Vishnu, the sometimes drunken and mischievous handyman, is also a man filled with desire and unrequited love. As the narrative flashes back and forth between the present and Vishnu’s past, we encounter Padmini, the prostitute that Vishnu is in love with. The prostitute that Vishnu would do anything for, but who ultimately remains elusive to him. Reminiscing, he recalls the time that he brought Padmini a basket of mangoes and lathered her body with its seed and wet pulp:

“He tastes her neck first. It is sweet with mango, salty with sweat. He moves downward, capturing the dabs of pulp with his mouth, lingering at each nipple, stopping to sip the liquid collected in her navel. She gets saltier as he descends, and more aromatic, as if the mango is mixed with something pungent in the earth from which it has sprung. As he enters her, his tongue encounters a sweetness not encountered before in these folds.
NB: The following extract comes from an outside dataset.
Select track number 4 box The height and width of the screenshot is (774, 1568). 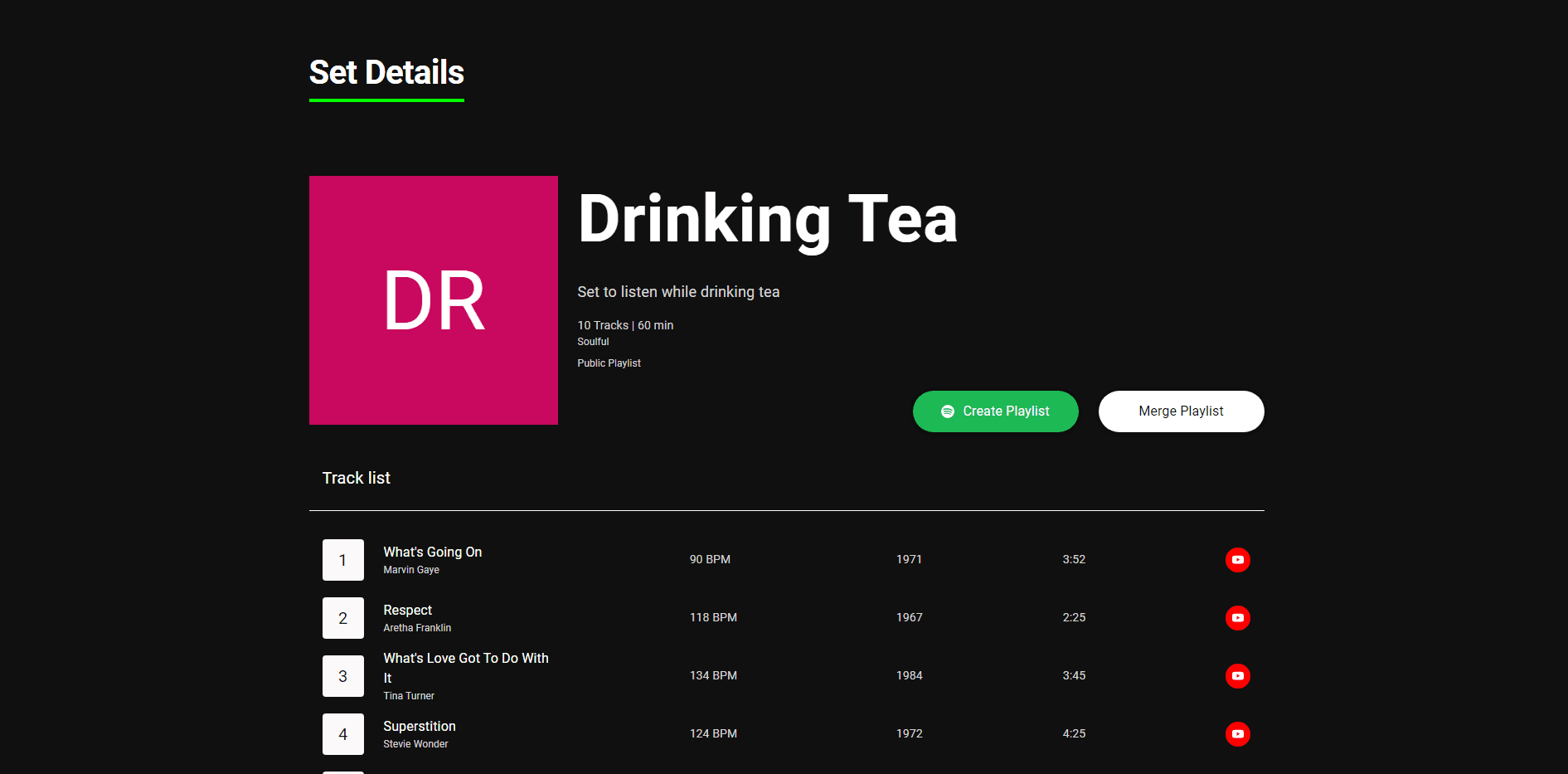(342, 734)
Lured by the sweetness, he dives in deeper, and then deeper still. Probing, caressing, tasting, but never retrieving, the tiny nugget of mango he knows is nestling there. So many earthly ways to enjoy mangoes. Vishnu is loath to give them up.” (197)

As the novel progresses, Vishnu continues his recollections and memories of his life as his soul leaves his body and moves up the stairwell up the building. Each landing brings new occupants and new stories to tell. Together, their stories and Vishnu’s story intertwines until the soul of Vishnu wonders to himself if he is, in fact, the god Vishnu from Hindu mythology.
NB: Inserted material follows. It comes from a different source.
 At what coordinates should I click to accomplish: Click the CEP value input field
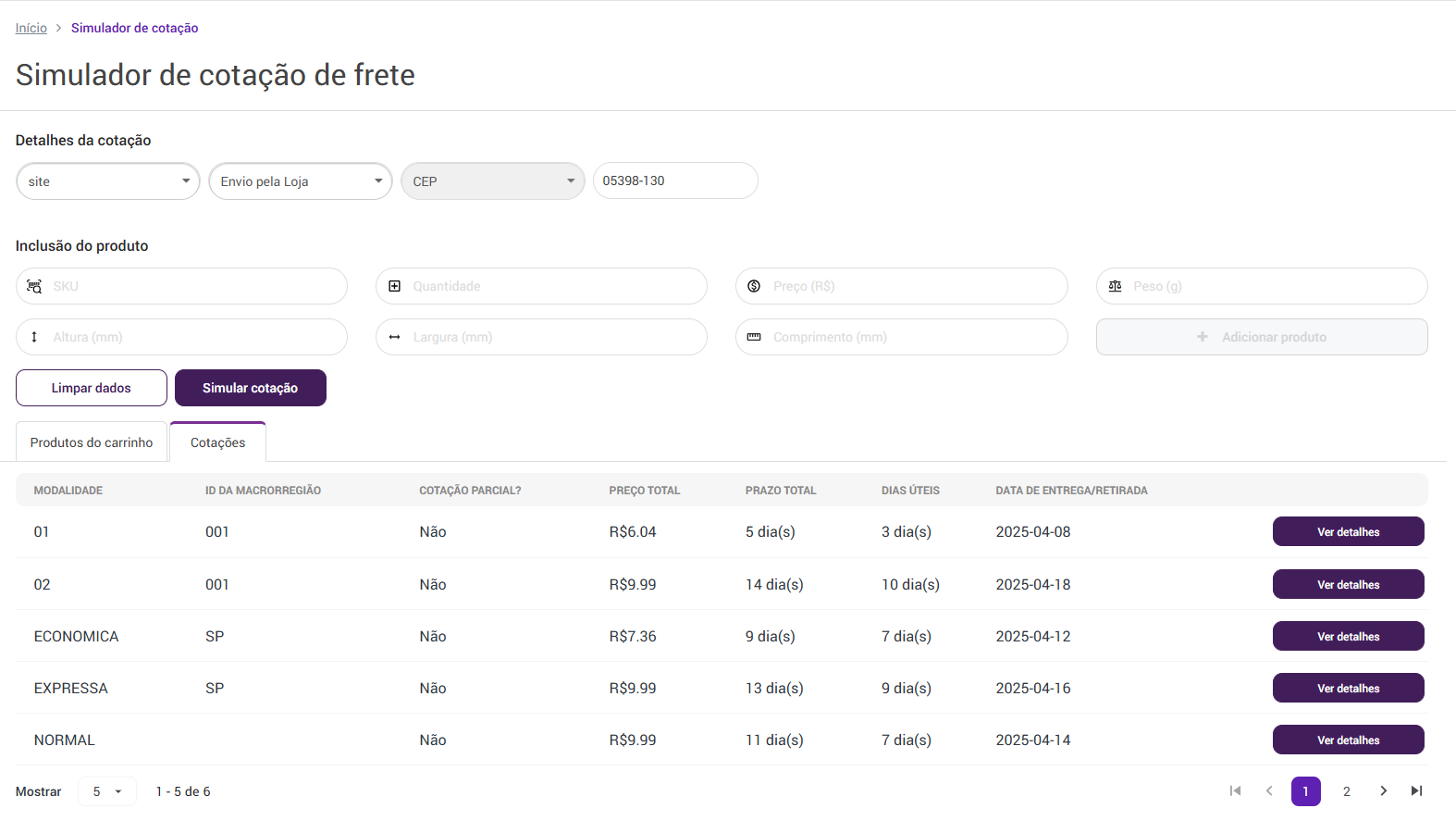(x=675, y=181)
The next landing brings him to the flat of the Jalals. Mrs. Jalal, a devout Muslim has concern and wonder of the strange changes affecting her husband. As the story progresses, we learn that Mr. Jalal is not the man he seems to be, but is in fact a seeker looking for spiritual truth. A man drawn to the self-flagellation of various penitents who wander the streets of Bombay, but he himself remains a man incapable of suffering any physical discomfort. If the Pathaks and Asranis represent the deluded in the quest for material comfort, then Mr. Jalal represents the fool seeking wisdom. In the end, what he is seeking for and what he receives are two different things. The result is one that costs him dearly. But it is also a lesson that informs Vishnu’s progression up the stairwell and into the night.

Passing by the Jalals flat, Vishnu comes to the flat of Vinod Taneja. The story recalled here of Taneja and his wife is one of the most moving stories in the book. If in no other place in this novel does Manil Suri demonstrate his skill as a storyteller, it is here. The Taneja’s story reveals the depth and longing one man feels for his wife and the strange manner grief and longing may turn bittersweet.

At its finest, The Death of Vishnu captures those elements that inform and define the spiritual elements of life. This novel contains richly drawn characters and highly developed stories that are at times comic and at other times tragic, sometimes within in the same paragraph. This is a moving novel from an inspired and talented author.